Key to SolarCity’s new offering in California is the California Public Utilities Commission (CPUC)’s Multifamily Affordable Solar Housing (MASH) program and the New Solar Homes Partnership (NSHP) administered by the California Energy Commission. To date, MASH has enabled 22.7 MW of solar capacity across 353 projects statewide that serve multi-family affordable housing. Thanks to the leadership of the California Legislature and CPUC, an additional $54 million in incentive funding was recently made available to the MASH program with a goal of installing an additional 35 megawatts of new solar capacity. The NSHP provides incentives for multi-family affordable housing projects where at least 20 percent of the project units are dedicated for extremely low-, very low-, lower-, or moderate-income households for at least 10 years.

Today’s new service furthers expands the accessibility of solar to all communities, will help create local installation jobs in low income communities and ensure that these families have access to clean, healthier sources of energy.

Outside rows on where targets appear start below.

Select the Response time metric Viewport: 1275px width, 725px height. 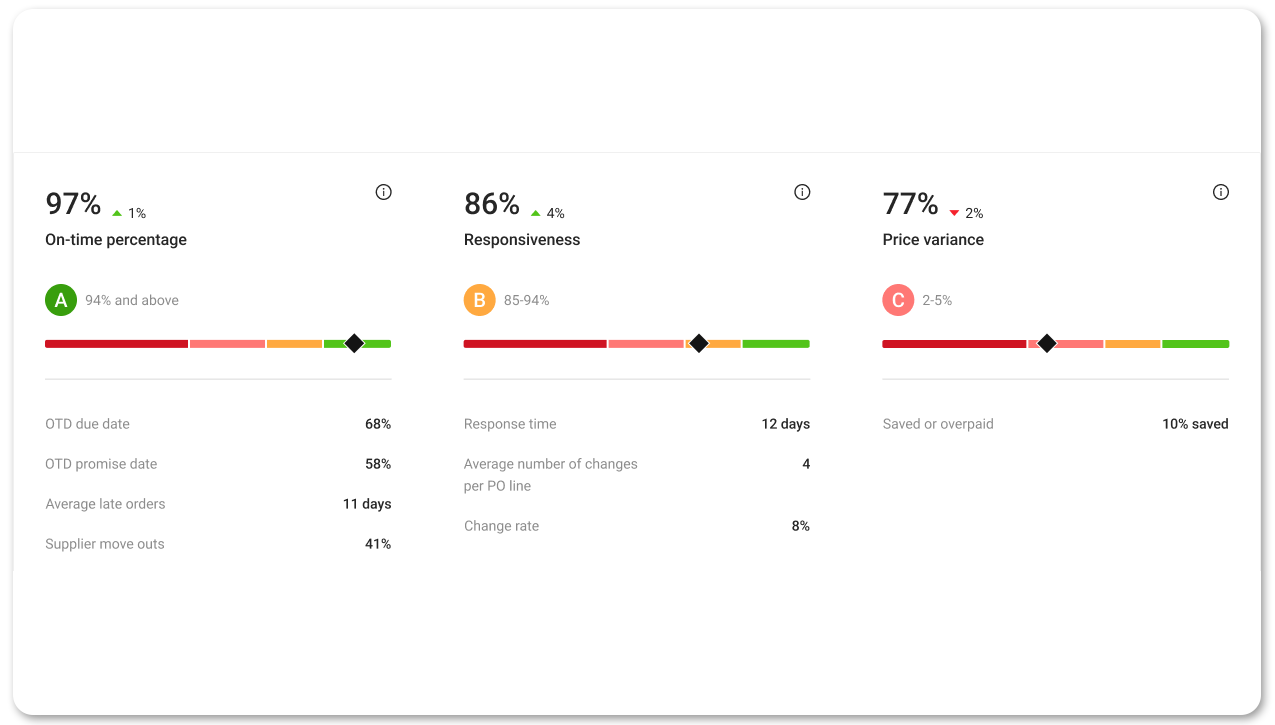510,423
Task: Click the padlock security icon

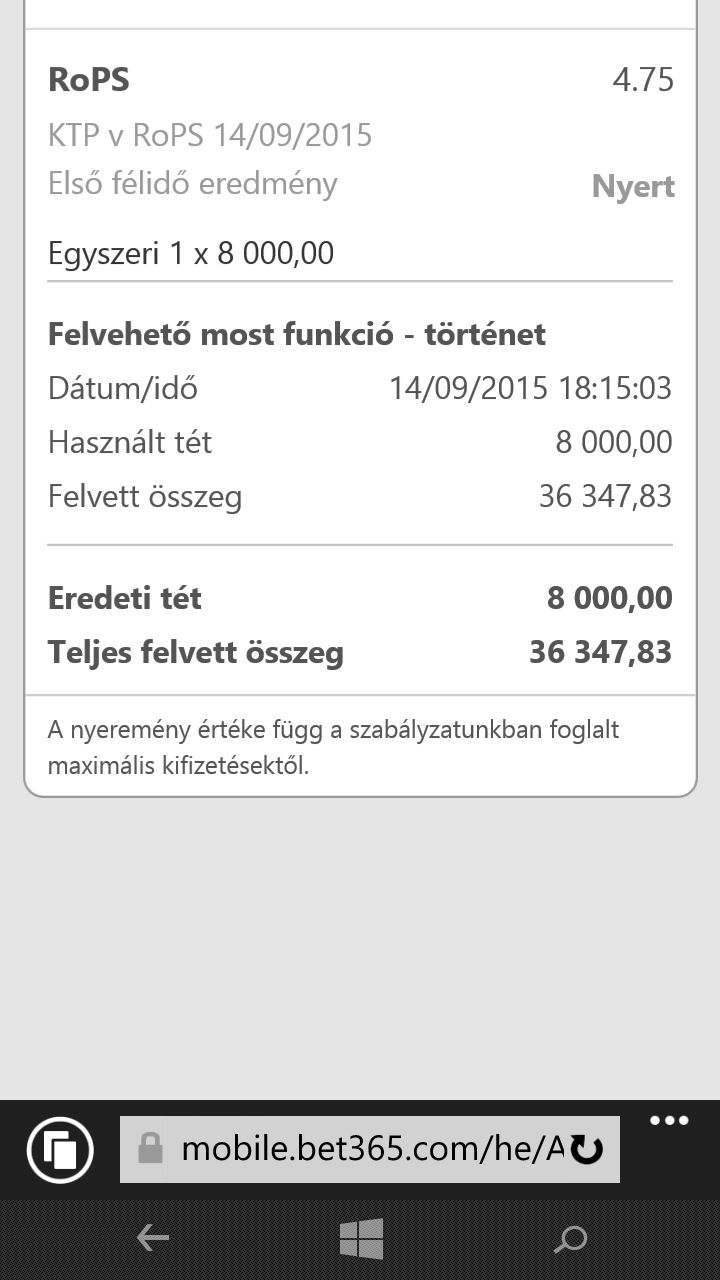Action: [150, 1148]
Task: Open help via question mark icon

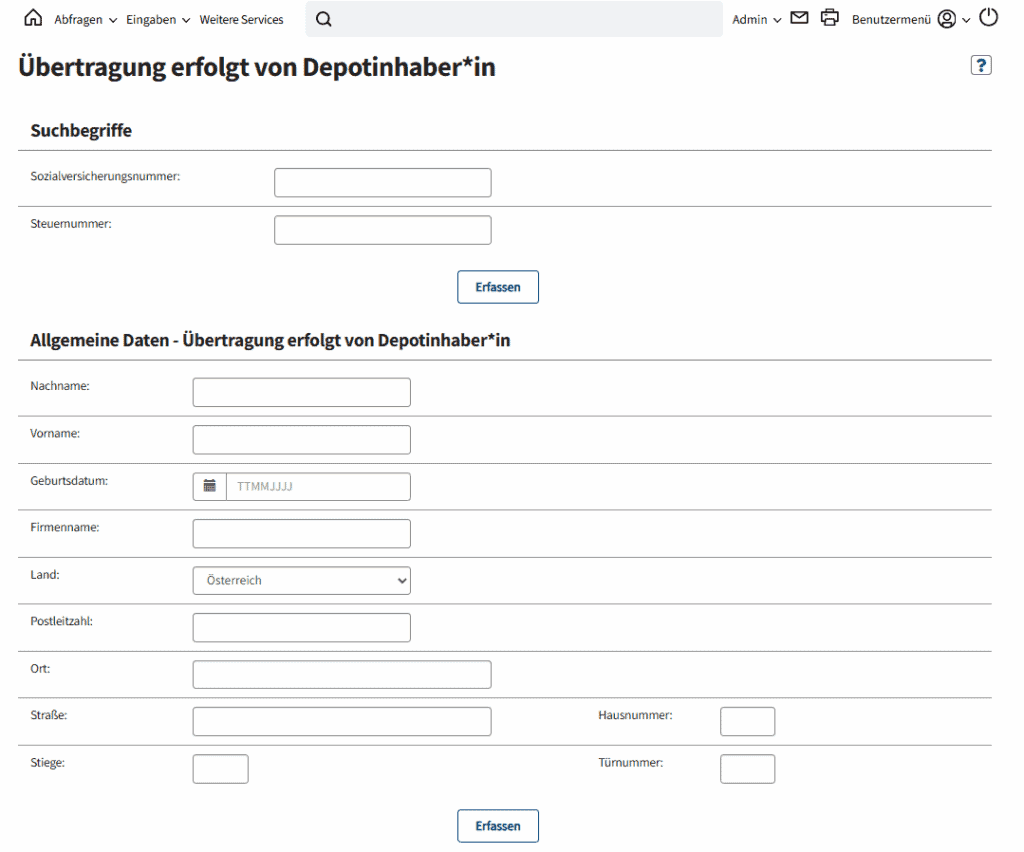Action: [x=981, y=65]
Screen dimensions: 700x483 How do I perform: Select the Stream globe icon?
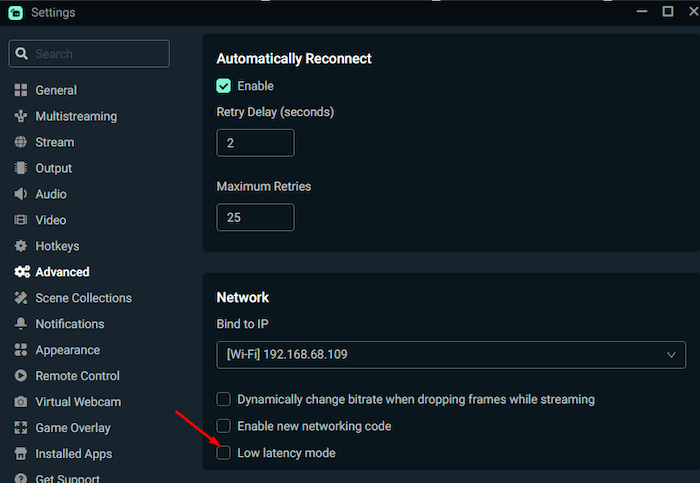pyautogui.click(x=21, y=142)

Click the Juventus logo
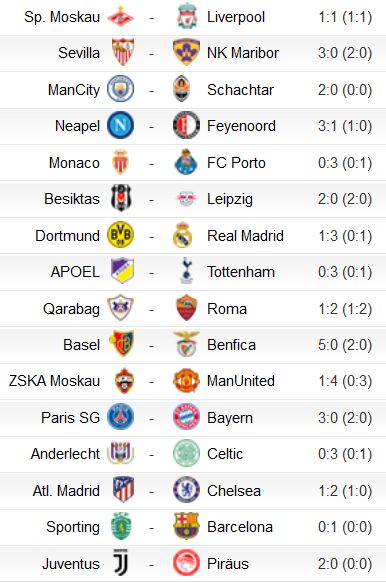click(120, 563)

SolarCity shares closed down 1.8% at $42.99 on Thursday, and there was no real action in the after-hours after this news broke. That was even after Stifel initiated coverage with a Buy rating and with a $64.00 price target. The stock has a consensus analyst price target of $77.33 and a 52-week range of $34.65 to $63.79.

How the investment community responds to this news remains up for debate. It is easy to argue both sides of the case. SolarCity may be opening itself up to millions of more homes, which is great for its revenues. It could also be taking on much more risk, and that could cost the company handily if the clients find out the hard way that they could not afford these savings.